(Task details): Locate the line that contains "Click the 检测结果". Print it and every subsequent line through the final line of the records, exactly and only those.

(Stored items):
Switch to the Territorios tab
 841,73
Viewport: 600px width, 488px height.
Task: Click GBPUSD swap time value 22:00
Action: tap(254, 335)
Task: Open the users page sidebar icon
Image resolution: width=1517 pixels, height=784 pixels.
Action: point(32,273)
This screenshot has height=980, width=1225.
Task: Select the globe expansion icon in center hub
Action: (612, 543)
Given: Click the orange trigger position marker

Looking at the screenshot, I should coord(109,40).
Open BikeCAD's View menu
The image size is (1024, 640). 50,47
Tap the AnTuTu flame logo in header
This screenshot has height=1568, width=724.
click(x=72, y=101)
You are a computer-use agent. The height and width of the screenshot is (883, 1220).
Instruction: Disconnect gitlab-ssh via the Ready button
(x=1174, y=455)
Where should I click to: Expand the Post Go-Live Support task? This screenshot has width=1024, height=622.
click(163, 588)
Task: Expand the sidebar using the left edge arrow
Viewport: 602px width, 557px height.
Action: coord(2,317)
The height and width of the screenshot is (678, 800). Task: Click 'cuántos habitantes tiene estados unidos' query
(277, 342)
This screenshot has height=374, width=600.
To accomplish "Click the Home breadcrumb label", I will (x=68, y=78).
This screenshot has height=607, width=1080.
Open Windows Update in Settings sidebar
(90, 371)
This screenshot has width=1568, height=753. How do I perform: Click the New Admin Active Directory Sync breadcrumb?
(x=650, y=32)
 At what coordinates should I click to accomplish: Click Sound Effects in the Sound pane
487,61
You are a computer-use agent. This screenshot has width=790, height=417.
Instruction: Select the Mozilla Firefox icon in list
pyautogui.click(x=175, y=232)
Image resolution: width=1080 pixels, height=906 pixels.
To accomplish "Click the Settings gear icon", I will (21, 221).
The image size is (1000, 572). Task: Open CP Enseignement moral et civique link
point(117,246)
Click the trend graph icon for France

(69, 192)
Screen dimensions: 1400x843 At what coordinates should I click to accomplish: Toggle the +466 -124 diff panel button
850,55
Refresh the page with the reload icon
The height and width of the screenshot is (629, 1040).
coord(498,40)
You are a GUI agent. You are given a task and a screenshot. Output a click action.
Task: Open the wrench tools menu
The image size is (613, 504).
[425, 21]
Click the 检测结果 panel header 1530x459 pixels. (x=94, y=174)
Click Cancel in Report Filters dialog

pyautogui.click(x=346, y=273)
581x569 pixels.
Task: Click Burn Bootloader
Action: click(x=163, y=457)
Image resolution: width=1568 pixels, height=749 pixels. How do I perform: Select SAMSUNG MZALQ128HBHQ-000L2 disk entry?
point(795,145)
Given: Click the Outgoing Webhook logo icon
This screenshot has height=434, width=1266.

(Task solution):
Click the 检测结果 panel header 1530x459 pixels. (x=94, y=174)
Click Cancel in Report Filters dialog

pyautogui.click(x=346, y=273)
581x569 pixels.
Task: Click Burn Bootloader
Action: click(x=163, y=457)
Image resolution: width=1568 pixels, height=749 pixels. How do I perform: Select SAMSUNG MZALQ128HBHQ-000L2 disk entry?
point(795,145)
Given: Click the Outgoing Webhook logo icon
This screenshot has height=434, width=1266.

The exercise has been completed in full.